Pero la mujer arremetía con esa duda tan imposible como elemental y su espíritu sufrió una fantasmal tristeza. 

De pronto la soga impaciente tiró con fuerza en dirección a la sombra del próximo pasillo y el hombre que había deprimido sus esfuerzos cayó al suelo y con la cara sintió el descanso del piso dónde se desvaneció su mirada lentamente con la imagen de una silueta distinta a la mujer que lo veía desde el fondo del laberinto. Al cabo de unos minutos el hombre despertó y se paró con no poco esfuerzo ya que tenía las dos manos atadas y la soga empujaba con fuerza creciente. 

―Una vez ―dijo la mujer que permanecía en el mismo lugar― otro como tú pasó por esta galería. También descansó y también me miró primero amable y luego rencoroso. Al igual que tú lloró mi destino y odió mi deseo. Sin embargo antes de llegar al corredor me pidió que le desate la serpiente tirana que lo asía de las manos. Así lo hice y compartimos felices jornadas. Podría decirse que nos amamos. Nos sujetamos sin dolor, sin tiranía; de la boca, de los pechos, de los cabellos. Contemplamos en silencio las inauditas figuras de esta galería. Enfrentamos con valentía la trágica verdad de no tener motivos. Sin embargo aquel desgaste que auguraste llegó para él. Hoy pienso que su error fue confundirme con la galería. Es factible aburrirse de un semejante. Pero nunca de lo insólito, lo mágico. Yo le aseguraba que en las paredes de la habitación nuevas formas y nuevos colores aparecían, que la galería no era la misma todo el tiempo. Le señalaba una mancha roja en la pared que había sido verde otro día. Le hacía notar que un punto era después una línea y después una superficie y luego otra vez un punto. Pero él ya no percibía la vida de la galería y un día marchó por ese apagado sendero sin rumbo y sin motivo. A veces veo en las paredes una forma que se le parece pero, ¿No parecemos todos una misma cosa?

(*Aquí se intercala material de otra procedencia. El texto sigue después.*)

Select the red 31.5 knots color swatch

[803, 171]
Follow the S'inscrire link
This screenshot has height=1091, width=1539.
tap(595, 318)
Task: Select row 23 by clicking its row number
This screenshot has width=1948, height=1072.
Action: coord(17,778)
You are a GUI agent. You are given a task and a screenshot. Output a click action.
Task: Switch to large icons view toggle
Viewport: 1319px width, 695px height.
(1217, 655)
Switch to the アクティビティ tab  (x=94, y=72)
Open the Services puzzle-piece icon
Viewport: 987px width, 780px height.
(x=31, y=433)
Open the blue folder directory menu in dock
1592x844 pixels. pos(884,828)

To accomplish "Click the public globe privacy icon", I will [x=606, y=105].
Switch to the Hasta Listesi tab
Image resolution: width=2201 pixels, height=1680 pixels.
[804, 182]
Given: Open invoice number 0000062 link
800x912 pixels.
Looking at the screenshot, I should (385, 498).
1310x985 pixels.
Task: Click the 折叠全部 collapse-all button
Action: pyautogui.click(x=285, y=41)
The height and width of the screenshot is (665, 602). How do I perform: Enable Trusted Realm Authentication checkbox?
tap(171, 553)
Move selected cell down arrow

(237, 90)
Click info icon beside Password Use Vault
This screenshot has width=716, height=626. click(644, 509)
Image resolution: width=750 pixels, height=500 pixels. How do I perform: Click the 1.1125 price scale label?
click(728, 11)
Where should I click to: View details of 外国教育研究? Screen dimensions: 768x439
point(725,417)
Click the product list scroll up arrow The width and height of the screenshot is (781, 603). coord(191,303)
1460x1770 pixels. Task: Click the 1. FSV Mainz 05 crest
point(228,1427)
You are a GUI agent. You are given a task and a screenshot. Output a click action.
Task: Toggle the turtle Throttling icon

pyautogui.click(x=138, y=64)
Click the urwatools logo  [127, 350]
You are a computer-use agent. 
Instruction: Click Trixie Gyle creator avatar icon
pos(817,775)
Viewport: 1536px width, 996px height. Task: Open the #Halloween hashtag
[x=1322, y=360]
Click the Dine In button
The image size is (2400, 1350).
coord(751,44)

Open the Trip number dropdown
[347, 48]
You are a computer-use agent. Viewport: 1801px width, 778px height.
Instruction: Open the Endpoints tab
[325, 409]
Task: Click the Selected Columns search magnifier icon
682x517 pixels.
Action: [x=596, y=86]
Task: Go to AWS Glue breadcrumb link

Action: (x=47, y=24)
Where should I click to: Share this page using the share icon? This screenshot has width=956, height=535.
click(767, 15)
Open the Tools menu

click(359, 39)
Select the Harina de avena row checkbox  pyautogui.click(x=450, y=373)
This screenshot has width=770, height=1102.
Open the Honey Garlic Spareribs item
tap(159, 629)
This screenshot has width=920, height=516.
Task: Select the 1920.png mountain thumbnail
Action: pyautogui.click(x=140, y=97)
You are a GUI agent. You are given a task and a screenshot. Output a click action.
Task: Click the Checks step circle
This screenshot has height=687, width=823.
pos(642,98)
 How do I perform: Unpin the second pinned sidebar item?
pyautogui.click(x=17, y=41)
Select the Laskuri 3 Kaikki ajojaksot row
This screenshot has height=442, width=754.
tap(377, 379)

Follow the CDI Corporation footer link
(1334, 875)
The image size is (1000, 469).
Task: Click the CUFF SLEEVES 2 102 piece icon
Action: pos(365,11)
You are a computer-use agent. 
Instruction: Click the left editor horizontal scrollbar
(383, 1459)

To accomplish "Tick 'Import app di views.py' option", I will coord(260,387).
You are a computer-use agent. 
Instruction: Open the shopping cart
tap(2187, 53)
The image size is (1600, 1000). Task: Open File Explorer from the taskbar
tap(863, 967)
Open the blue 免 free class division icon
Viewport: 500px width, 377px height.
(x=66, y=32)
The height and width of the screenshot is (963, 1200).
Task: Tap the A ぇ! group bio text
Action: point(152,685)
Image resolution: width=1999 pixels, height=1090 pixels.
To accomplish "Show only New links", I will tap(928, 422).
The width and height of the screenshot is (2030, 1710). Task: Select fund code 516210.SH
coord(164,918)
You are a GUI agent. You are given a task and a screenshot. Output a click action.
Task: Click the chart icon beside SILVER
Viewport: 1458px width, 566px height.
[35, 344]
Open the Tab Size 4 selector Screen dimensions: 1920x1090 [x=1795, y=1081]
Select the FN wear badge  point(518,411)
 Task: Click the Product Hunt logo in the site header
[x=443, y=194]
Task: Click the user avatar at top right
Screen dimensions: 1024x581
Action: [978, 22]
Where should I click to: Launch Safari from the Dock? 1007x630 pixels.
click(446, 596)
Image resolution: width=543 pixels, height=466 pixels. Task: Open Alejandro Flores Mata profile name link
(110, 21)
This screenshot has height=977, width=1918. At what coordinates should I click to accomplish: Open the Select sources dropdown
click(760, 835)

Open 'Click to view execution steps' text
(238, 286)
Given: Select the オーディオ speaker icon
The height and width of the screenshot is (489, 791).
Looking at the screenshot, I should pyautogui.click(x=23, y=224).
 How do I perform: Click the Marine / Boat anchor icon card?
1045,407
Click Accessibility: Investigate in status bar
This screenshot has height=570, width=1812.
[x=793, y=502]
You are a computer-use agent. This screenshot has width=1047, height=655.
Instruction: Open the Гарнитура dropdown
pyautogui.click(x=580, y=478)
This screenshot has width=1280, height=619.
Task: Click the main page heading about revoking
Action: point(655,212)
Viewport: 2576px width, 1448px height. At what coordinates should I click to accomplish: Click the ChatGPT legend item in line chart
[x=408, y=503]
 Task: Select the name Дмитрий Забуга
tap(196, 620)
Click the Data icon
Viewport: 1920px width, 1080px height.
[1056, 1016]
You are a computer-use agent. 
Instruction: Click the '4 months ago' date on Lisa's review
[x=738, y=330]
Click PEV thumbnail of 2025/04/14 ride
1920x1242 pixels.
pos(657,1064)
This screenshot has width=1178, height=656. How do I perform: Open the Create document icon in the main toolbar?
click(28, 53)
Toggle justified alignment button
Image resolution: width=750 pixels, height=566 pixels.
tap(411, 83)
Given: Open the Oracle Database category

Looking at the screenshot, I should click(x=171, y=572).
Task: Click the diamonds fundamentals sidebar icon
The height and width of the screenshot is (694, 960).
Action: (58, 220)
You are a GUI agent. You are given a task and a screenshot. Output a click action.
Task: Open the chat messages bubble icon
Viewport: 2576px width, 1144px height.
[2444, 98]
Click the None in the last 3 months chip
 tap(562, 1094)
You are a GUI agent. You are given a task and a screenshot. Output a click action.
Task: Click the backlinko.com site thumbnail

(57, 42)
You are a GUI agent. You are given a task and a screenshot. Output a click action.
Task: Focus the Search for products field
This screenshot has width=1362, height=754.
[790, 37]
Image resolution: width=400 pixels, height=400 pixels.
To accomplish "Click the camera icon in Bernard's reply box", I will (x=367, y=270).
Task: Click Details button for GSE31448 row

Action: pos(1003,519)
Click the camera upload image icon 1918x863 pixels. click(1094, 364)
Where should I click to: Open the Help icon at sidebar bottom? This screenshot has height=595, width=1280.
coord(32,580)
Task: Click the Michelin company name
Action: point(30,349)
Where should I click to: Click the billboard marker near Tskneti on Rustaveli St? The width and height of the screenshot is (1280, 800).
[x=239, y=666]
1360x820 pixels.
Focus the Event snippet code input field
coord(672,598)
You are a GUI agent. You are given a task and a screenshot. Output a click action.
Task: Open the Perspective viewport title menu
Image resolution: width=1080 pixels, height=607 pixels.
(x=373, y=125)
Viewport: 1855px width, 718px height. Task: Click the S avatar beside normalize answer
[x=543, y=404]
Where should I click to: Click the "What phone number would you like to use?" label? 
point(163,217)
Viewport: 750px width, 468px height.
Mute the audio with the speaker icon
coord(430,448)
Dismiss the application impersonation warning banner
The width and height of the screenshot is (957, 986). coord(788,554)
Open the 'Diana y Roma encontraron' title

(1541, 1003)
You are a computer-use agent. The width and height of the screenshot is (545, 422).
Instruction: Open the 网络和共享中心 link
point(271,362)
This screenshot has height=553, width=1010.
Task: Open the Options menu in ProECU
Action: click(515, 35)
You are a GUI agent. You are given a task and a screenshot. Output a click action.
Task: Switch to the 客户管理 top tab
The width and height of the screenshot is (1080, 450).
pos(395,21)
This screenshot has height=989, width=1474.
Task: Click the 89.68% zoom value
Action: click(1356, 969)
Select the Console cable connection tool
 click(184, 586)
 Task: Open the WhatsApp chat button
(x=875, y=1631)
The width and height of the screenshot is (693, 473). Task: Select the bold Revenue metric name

El hombre escuchó atentamente estás palabras y quiso percibir el movimiento de las imágenes en la galería pero ya no tenía el suficiente vigor para mantenerse quieto; la soga se hacía cada vez más fuerte. Empezó a ceder paso a paso. Tironeado fue avanzando sin decisión mientras miraba a sus lados la hermosura que lo rodeaba. Al ver esto la mujer se apartó y siguió contemplando sencillamente el hermoso habitáculo. El sabía que con pedirle a ella, de quién ahora veía solo su precioso perfil, que lo desatara podría liberarse de la soga; aunque no del laberinto. Ese dilema lo mantuvo perplejo en sus pensamientos. Cada paso era más difícil voltear la cabeza para ver a la mujer, se fue cerrando el ángulo de su mirada y el cuello retorcido le dolía. Tropezó una vez más y ya sin fuerzas reconoció a la silueta de antes y lo supo cuando vió esas muñecas limpias, jóvenes, libres: La galería se le hizo entonces familiar, la mujer también; luego recordó a los hombres en el horizonte de los pasillos y se reconoció. Pensó en los cuerpos que yacían en las trampas del laberinto pero prefirió negarlo. Una lágrima silenciosa le surcó la cara cuando la noche del pasillo lo devoró.